### What you should do:
Set down the data below exactly; pictures stay out.

### Extracted material:
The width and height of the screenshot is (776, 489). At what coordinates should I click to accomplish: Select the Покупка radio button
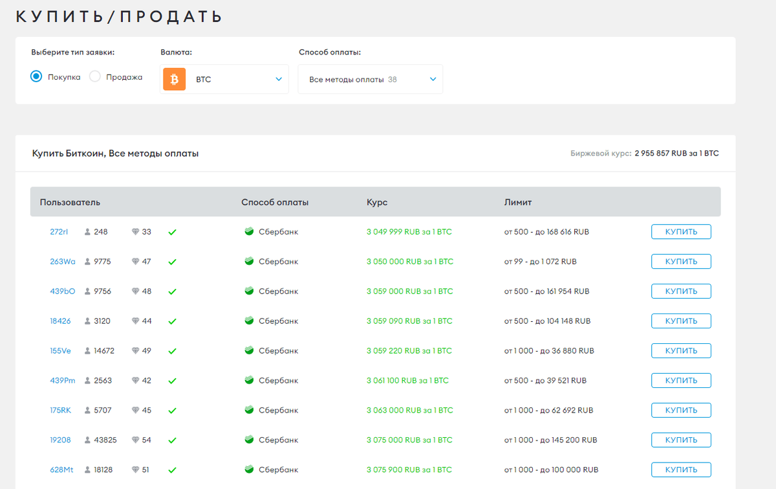coord(36,76)
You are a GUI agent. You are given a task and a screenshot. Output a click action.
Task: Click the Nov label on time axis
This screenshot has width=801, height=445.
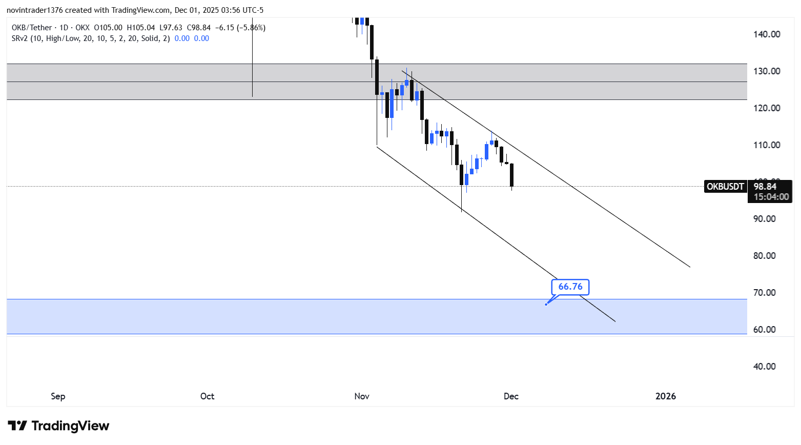point(362,396)
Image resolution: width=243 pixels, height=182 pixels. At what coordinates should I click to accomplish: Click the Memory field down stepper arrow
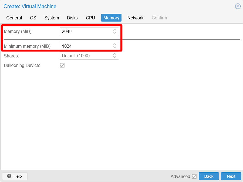(115, 32)

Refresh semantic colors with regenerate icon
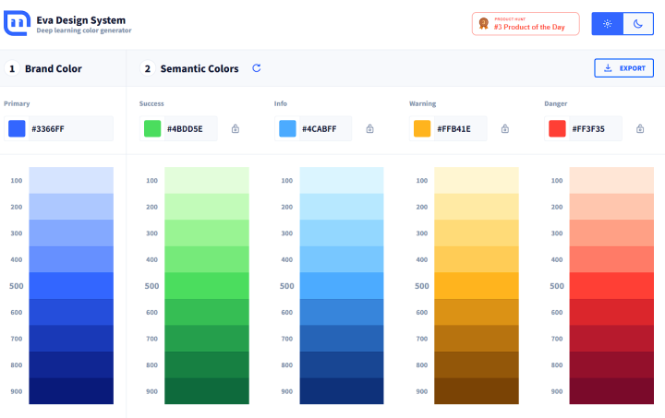coord(257,68)
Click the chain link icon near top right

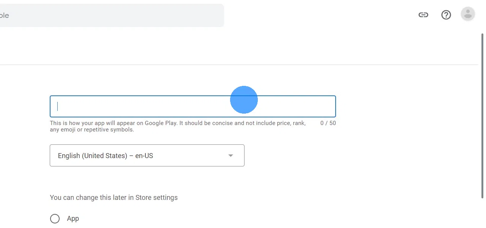coord(423,14)
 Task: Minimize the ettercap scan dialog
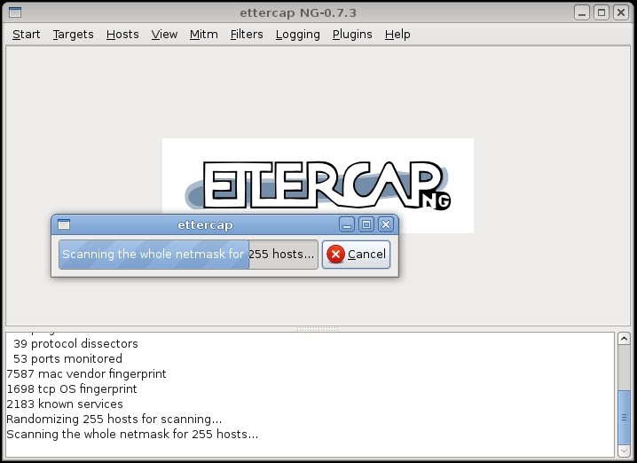coord(347,224)
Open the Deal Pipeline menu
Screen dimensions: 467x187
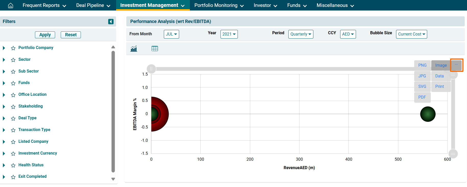click(x=93, y=5)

### Answer box:
The width and height of the screenshot is (776, 489). At what coordinates should I click to accomplish: Select the Покупка radio button
coord(36,76)
You are a GUI agent. You are given a task and a screenshot. Output a click action.
Task: Click the Nov label on time axis
This screenshot has width=801, height=445.
point(362,396)
Image resolution: width=243 pixels, height=182 pixels. At what coordinates should I click to accomplish: Click the Memory field down stepper arrow
(115, 32)

Refresh semantic colors with regenerate icon
coord(257,68)
Click the chain link icon near top right

coord(423,14)
 Task: Minimize the ettercap scan dialog
coord(347,224)
Open the Deal Pipeline menu
Screen dimensions: 467x187
click(x=93, y=5)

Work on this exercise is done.